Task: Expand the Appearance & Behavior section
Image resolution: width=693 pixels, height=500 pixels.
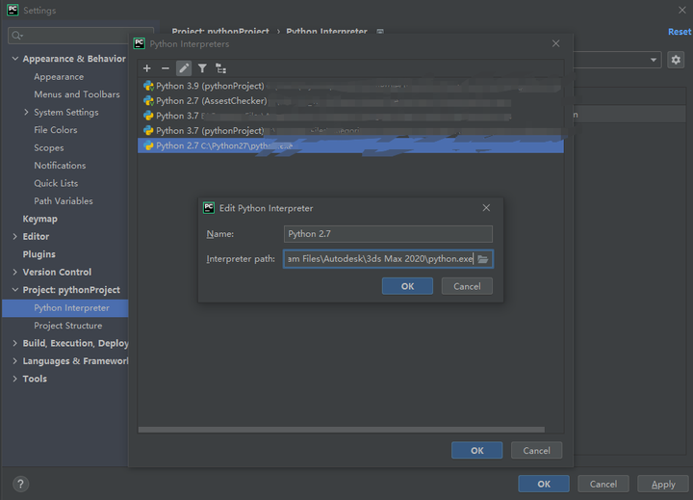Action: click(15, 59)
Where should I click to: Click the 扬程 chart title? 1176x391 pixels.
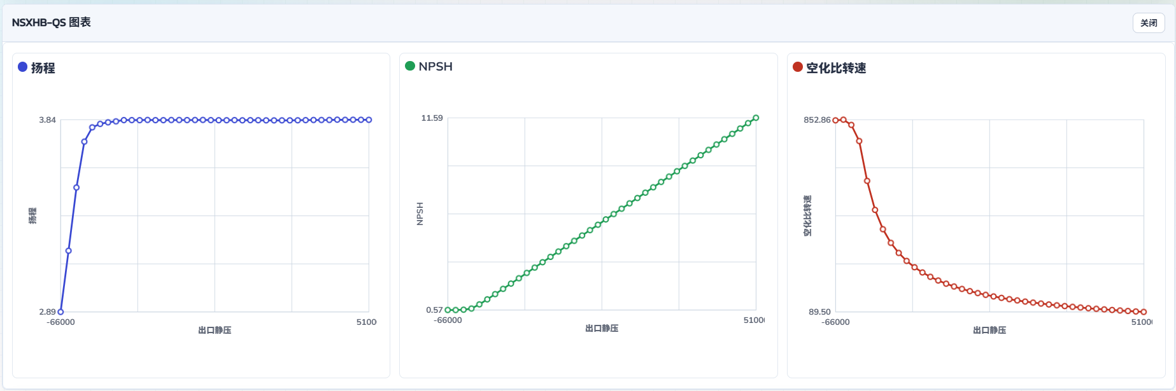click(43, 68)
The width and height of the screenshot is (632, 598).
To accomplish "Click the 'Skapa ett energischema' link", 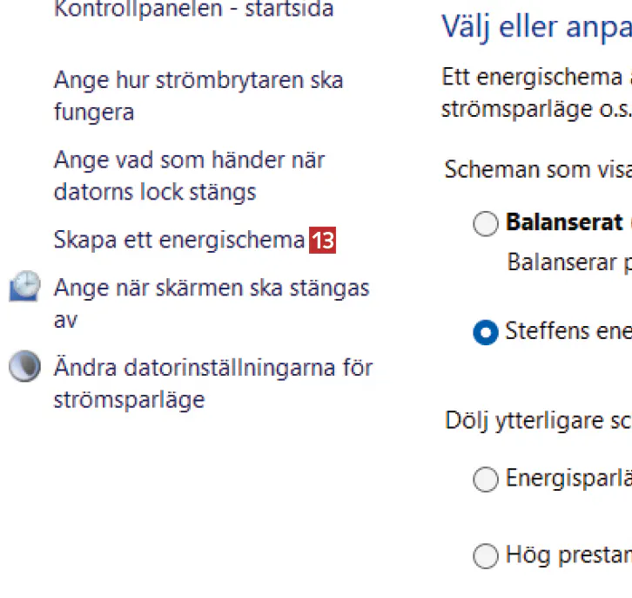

========================================================================

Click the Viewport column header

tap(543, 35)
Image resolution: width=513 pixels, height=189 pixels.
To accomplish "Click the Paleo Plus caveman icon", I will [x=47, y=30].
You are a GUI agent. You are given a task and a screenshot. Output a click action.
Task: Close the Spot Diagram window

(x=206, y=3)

========================================================================

Task description:
Although pictures appear among the records above, none are to be output; print exactly the lines from the line containing "Image resolution: width=693" through the line containing "the 'Skapa ett".

Response to this task:
Image resolution: width=693 pixels, height=500 pixels.
Action: click(15, 59)
Where should I click to: Click the 扬程 chart title? 1176x391 pixels.
click(43, 68)
The width and height of the screenshot is (632, 598).
To accomplish "Click the 'Skapa ett energischema' link", 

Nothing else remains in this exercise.